- _Supplied passage_
========================================================================

# is rome a good brand?



## Guest (Dec 19, 2009)

is rome a good safe brand to buy? ive been reasearching a little and ive found some good deals, but i dont know for sure or not if its good. anyone have any advice?


----------



## Milo303 (Apr 6, 2009)

They make some quality sticks....

I personally like Capita more. Cheap and high quality


----------



## twin89 (Jan 21, 2009)

quality brand, i own a Rome Agent, they also make some sick bindings


----------



## Milo303 (Apr 6, 2009)

Indeed.

Just make sure to buy thru Backcountry.com: The North Face, Mountain Hardwear and Arc'teryx Skiing, Camping, Hiking and Backpacking Gear

You can't top their lifetime warranty...


----------



## dharmashred (Apr 16, 2009)

I have a Rome Blue board (women's specific) and it is killer. That is my personal experience with Rome (I rented quite a few random other boards before I settled on the Blue. There are tons of reviews on equipment to read here, esp. from more advanced riders, and also on the net, but from my personal experience...Rome kills! :thumbsup:


----------



## m60g (Feb 27, 2009)

Yes:thumbsup:


----------



## Guest (Dec 19, 2009)

i've heard good things about Rome products :thumbsup:


----------



## DC5R (Feb 21, 2008)

I own a set of Rome bindings and have ridden their boards, they are definitely a good company to go with.


----------



## AWNOW (Sep 12, 2009)

Legit company for sure


----------



## campfortune (Apr 22, 2008)

dharmashred said:


> I have a Rome Blue board (women's specific) and it is killer. That is my personal experience with Rome (I rented quite a few random other boards before I settled on the Blue. There are tons of reviews on equipment to read here, esp. from more advanced riders, and also on the net, but from my personal experience...Rome kills! :thumbsup:


I also own a Rome Blue. not much opinion though, because I have only ridden 2 bords so far.


----------



## iKimshi (Feb 18, 2009)

They're definitely a "safe" brand. I have a pair of Rome 390 bindings that I love.


----------

========================================================================

- _Data_
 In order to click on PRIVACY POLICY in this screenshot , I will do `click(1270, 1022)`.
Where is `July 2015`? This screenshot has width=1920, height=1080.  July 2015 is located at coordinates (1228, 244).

========================================================================

- _Requests_
1 – In the Rome snowboard thread, which Rome board does dharmashred own?
2 – In the Rome snowboard thread, rewrite everything from "is rome a good safe" down to "some quality sticks....", putting "boards" in place of "sticks".

- _Responses per task_
1 – A Rome Blue board, which is women's specific.

2 –
is rome a good safe brand to buy? ive been reasearching a little and ive found some good deals, but i dont know for sure or not if its good. anyone have any advice?


----------



## Milo303 (Apr 6, 2009)

They make some quality boards....